Task details
The records that follow must be printed exactly as they are.

Saved entries

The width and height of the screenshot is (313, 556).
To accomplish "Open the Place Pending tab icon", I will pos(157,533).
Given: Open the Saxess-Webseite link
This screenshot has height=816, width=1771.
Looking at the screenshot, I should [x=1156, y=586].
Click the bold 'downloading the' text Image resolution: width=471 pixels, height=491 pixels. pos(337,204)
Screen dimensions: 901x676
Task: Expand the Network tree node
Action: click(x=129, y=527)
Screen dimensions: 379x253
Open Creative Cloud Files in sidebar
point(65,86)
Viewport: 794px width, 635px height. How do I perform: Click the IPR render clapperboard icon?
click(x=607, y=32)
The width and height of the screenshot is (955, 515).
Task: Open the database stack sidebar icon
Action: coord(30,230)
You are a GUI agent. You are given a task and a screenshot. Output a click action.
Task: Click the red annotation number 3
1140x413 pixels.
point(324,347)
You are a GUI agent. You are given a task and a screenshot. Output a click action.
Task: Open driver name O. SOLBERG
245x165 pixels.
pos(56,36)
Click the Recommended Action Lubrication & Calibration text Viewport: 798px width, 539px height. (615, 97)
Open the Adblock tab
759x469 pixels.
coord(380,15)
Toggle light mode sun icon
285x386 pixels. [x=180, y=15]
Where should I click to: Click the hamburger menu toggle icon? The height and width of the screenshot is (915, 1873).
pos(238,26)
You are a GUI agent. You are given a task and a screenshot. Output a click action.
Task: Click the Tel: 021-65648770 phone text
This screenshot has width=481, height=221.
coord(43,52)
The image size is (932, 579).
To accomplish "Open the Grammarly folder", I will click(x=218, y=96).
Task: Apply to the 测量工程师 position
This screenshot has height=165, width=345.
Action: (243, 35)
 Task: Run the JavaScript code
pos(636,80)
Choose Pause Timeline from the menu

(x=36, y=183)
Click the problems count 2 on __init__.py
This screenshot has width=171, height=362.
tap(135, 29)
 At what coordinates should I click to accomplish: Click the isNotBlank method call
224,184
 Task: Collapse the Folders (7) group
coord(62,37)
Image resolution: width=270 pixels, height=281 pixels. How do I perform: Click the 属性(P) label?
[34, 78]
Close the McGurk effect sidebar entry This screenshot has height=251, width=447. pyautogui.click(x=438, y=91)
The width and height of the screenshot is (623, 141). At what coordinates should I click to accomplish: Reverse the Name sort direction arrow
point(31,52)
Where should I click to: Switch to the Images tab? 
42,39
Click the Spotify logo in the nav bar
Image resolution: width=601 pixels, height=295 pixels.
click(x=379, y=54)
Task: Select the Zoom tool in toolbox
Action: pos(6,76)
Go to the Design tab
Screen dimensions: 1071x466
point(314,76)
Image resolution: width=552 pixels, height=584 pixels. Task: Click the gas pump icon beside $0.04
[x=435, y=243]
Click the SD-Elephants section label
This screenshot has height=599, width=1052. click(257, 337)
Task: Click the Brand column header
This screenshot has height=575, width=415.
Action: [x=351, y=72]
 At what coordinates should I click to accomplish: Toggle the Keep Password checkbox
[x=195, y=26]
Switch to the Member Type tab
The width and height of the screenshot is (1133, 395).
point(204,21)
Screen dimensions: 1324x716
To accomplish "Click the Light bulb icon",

Exercise solution
The width and height of the screenshot is (313, 556).
To accomplish "Open the Place Pending tab icon", I will pos(157,533).
Given: Open the Saxess-Webseite link
This screenshot has height=816, width=1771.
Looking at the screenshot, I should [x=1156, y=586].
Click the bold 'downloading the' text Image resolution: width=471 pixels, height=491 pixels. pos(337,204)
Screen dimensions: 901x676
Task: Expand the Network tree node
Action: click(x=129, y=527)
Screen dimensions: 379x253
Open Creative Cloud Files in sidebar
point(65,86)
Viewport: 794px width, 635px height. How do I perform: Click the IPR render clapperboard icon?
click(x=607, y=32)
The width and height of the screenshot is (955, 515).
Task: Open the database stack sidebar icon
Action: coord(30,230)
You are a GUI agent. You are given a task and a screenshot. Output a click action.
Task: Click the red annotation number 3
1140x413 pixels.
point(324,347)
You are a GUI agent. You are given a task and a screenshot. Output a click action.
Task: Open driver name O. SOLBERG
245x165 pixels.
pos(56,36)
Click the Recommended Action Lubrication & Calibration text Viewport: 798px width, 539px height. (615, 97)
Open the Adblock tab
759x469 pixels.
coord(380,15)
Toggle light mode sun icon
285x386 pixels. [x=180, y=15]
Where should I click to: Click the hamburger menu toggle icon? The height and width of the screenshot is (915, 1873).
pos(238,26)
You are a GUI agent. You are given a task and a screenshot. Output a click action.
Task: Click the Tel: 021-65648770 phone text
This screenshot has width=481, height=221.
coord(43,52)
The image size is (932, 579).
To accomplish "Open the Grammarly folder", I will click(x=218, y=96).
Task: Apply to the 测量工程师 position
This screenshot has height=165, width=345.
Action: (243, 35)
 Task: Run the JavaScript code
pos(636,80)
Choose Pause Timeline from the menu

(x=36, y=183)
Click the problems count 2 on __init__.py
This screenshot has width=171, height=362.
tap(135, 29)
 At what coordinates should I click to accomplish: Click the isNotBlank method call
224,184
 Task: Collapse the Folders (7) group
coord(62,37)
Image resolution: width=270 pixels, height=281 pixels. How do I perform: Click the 属性(P) label?
[34, 78]
Close the McGurk effect sidebar entry This screenshot has height=251, width=447. pyautogui.click(x=438, y=91)
The width and height of the screenshot is (623, 141). At what coordinates should I click to accomplish: Reverse the Name sort direction arrow
point(31,52)
Where should I click to: Switch to the Images tab? 
42,39
Click the Spotify logo in the nav bar
Image resolution: width=601 pixels, height=295 pixels.
click(x=379, y=54)
Task: Select the Zoom tool in toolbox
Action: pos(6,76)
Go to the Design tab
Screen dimensions: 1071x466
point(314,76)
Image resolution: width=552 pixels, height=584 pixels. Task: Click the gas pump icon beside $0.04
[x=435, y=243]
Click the SD-Elephants section label
This screenshot has height=599, width=1052. click(257, 337)
Task: Click the Brand column header
This screenshot has height=575, width=415.
Action: [x=351, y=72]
 At what coordinates should I click to accomplish: Toggle the Keep Password checkbox
[x=195, y=26]
Switch to the Member Type tab
The width and height of the screenshot is (1133, 395).
point(204,21)
Screen dimensions: 1324x716
To accomplish "Click the Light bulb icon",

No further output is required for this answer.